Exercise instructions. Can you copy the records below, starting at the line with "광고안내 (90, 567)" and ending with, and including, the line with "25 ANYS A L'ESCOLA (161, 780)"? Reproduce each line word for word and leave out the pictures.

Material provided.

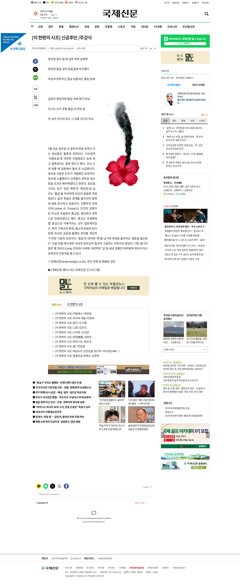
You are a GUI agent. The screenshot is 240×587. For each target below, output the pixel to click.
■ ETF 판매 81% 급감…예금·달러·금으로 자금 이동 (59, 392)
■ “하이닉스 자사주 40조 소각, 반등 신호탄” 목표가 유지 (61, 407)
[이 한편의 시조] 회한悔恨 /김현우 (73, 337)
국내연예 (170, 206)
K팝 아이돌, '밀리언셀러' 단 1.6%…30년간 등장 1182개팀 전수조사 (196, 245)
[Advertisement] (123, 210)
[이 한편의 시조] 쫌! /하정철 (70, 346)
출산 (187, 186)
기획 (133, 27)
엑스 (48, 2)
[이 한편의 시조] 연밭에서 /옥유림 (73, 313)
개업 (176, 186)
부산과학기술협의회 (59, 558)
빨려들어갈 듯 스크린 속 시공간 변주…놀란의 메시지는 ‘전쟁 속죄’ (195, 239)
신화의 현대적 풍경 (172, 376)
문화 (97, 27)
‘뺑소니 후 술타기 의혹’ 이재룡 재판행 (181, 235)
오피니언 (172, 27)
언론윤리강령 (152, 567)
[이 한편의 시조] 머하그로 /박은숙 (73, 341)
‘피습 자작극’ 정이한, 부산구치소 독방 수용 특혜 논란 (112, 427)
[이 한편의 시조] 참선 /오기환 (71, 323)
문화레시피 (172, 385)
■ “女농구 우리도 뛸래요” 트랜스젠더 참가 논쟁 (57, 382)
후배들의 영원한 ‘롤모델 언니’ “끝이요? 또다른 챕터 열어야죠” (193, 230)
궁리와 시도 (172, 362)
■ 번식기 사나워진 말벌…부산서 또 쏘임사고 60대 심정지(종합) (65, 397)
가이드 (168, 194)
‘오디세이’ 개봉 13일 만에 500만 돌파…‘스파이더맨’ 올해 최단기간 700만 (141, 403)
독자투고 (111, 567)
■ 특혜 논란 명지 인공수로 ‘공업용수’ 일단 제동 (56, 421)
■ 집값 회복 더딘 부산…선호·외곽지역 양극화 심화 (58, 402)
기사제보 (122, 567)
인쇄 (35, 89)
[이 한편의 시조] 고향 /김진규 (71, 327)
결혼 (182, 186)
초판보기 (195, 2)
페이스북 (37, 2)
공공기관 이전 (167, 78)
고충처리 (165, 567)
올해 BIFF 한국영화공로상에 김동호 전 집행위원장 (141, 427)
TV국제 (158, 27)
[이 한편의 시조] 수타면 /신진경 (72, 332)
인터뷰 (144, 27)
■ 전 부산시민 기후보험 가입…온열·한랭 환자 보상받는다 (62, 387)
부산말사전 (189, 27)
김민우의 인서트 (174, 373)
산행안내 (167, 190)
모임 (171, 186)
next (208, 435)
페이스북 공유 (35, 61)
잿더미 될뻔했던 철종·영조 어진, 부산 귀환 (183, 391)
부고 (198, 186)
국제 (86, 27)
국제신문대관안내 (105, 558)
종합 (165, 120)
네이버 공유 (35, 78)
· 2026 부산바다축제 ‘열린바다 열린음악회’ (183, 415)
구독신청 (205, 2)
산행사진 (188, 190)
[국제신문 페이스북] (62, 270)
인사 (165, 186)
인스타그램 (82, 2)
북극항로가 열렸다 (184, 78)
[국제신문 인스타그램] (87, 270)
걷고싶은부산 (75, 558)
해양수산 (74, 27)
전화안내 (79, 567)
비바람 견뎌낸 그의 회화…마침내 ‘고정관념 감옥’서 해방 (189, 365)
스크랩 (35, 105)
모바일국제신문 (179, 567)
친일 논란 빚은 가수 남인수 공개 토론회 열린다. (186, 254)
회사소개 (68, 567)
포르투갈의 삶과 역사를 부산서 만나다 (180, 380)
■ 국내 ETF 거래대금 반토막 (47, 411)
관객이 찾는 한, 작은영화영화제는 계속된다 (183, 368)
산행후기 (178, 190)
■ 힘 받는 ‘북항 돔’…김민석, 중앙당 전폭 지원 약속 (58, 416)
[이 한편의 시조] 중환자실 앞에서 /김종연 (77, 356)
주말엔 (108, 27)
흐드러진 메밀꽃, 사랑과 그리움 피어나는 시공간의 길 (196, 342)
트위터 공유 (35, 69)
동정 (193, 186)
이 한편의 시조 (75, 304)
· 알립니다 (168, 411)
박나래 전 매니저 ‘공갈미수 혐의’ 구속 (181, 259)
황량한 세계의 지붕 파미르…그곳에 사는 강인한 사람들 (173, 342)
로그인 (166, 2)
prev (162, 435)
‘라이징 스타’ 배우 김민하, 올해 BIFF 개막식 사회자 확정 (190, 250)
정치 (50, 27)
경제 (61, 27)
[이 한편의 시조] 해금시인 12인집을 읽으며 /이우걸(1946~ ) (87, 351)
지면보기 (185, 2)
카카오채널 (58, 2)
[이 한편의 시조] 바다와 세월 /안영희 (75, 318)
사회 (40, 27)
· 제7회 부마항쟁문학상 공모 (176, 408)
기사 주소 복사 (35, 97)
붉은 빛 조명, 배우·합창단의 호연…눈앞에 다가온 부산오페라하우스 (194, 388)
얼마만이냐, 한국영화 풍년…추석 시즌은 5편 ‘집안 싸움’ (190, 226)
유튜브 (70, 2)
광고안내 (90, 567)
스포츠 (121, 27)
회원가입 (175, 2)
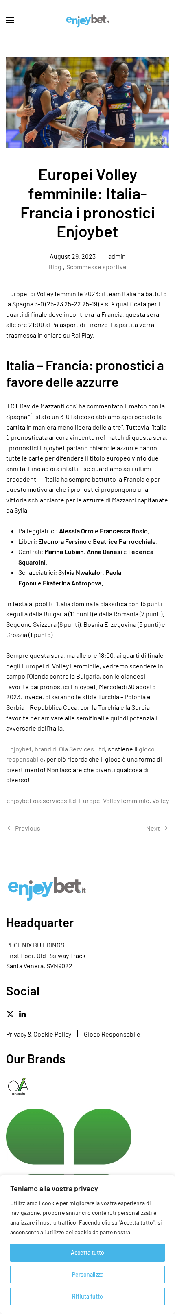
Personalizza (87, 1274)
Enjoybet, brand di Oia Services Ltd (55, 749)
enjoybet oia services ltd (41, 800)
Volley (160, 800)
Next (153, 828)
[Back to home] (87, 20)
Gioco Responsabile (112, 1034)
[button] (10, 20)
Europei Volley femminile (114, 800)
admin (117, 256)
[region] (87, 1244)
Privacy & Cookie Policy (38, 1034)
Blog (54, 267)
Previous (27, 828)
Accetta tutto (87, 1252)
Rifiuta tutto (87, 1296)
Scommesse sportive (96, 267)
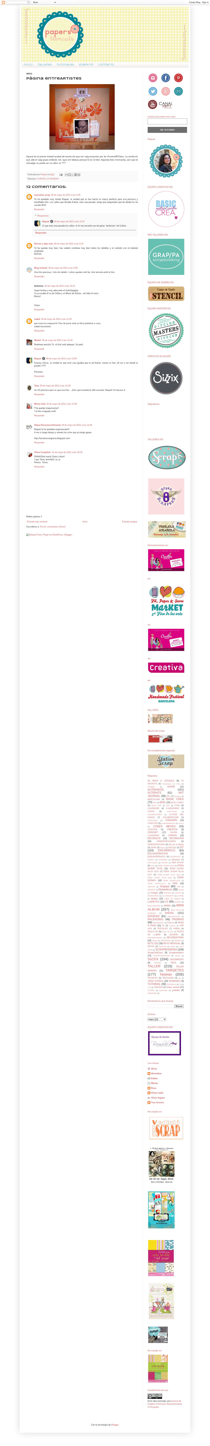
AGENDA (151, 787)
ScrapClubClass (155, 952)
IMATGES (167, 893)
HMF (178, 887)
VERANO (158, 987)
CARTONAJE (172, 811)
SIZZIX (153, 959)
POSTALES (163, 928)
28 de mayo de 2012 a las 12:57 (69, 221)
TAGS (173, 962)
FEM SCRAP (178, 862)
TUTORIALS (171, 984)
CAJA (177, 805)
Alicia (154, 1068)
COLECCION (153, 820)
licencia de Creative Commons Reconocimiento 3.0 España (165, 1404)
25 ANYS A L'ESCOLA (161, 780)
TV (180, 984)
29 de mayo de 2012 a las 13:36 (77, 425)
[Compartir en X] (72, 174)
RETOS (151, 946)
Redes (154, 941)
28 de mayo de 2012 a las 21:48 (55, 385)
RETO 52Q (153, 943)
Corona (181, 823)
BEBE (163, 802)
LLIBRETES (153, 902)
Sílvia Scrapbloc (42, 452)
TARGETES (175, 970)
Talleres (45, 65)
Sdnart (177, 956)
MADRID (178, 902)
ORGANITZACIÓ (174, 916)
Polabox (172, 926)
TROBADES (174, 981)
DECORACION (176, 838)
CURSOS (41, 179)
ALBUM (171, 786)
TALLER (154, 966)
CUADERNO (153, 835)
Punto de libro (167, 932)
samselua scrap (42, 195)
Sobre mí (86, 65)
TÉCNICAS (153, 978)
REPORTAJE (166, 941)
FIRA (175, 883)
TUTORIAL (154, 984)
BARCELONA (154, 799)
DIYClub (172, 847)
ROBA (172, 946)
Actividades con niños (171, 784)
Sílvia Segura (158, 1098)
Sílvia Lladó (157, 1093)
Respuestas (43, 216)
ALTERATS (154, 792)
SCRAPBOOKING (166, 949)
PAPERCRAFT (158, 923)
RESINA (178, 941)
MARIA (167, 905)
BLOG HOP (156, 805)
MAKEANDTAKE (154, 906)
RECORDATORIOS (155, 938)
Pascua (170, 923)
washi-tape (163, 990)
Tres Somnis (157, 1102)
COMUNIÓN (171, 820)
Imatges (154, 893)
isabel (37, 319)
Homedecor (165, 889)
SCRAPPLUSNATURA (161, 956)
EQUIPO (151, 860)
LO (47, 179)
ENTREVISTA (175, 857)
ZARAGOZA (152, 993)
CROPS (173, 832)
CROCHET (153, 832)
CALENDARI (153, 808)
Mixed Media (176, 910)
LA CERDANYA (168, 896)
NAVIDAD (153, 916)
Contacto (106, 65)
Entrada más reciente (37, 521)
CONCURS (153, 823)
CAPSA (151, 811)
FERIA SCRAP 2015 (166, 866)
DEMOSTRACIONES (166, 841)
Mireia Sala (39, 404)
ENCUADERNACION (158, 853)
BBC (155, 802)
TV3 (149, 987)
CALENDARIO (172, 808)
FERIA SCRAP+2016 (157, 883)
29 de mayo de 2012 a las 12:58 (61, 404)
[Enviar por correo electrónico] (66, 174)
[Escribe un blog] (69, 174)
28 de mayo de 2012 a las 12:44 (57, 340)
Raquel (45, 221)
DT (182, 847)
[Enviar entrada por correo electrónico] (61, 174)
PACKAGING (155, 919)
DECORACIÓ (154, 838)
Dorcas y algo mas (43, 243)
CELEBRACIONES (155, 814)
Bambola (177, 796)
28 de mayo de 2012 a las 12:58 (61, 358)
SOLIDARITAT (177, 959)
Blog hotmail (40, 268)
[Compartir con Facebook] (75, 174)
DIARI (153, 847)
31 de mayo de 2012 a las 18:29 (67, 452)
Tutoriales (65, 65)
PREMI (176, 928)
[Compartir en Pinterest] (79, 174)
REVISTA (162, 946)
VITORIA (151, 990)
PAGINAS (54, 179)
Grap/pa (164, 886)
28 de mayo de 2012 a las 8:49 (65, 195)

Exercise output.
광고안내 (90, 567)
스포츠 (121, 27)
회원가입 (175, 2)
Personalizza (87, 1274)
Enjoybet, brand di Oia Services Ltd (55, 749)
enjoybet oia services ltd (41, 800)
Volley (160, 800)
Next (153, 828)
[Back to home] (87, 20)
Gioco Responsabile (112, 1034)
[button] (10, 20)
Europei Volley femminile (114, 800)
admin (117, 256)
[region] (87, 1244)
Privacy & Cookie Policy (38, 1034)
Blog (54, 267)
Previous (27, 828)
Accetta tutto (87, 1252)
Rifiuta tutto (87, 1296)
Scommesse sportive (96, 267)
AGENDA (151, 787)
ScrapClubClass (155, 952)
IMATGES (167, 893)
HMF (178, 887)
VERANO (158, 987)
CARTONAJE (172, 811)
SIZZIX (153, 959)
POSTALES (163, 928)
28 de mayo de 2012 a las 12:57 (69, 221)
TAGS (173, 962)
FEM SCRAP (178, 862)
TUTORIALS (171, 984)
CAJA (177, 805)
Alicia (154, 1068)
COLECCION (153, 820)
licencia de Creative Commons Reconocimiento 3.0 España (165, 1404)
25 ANYS A L'ESCOLA (161, 780)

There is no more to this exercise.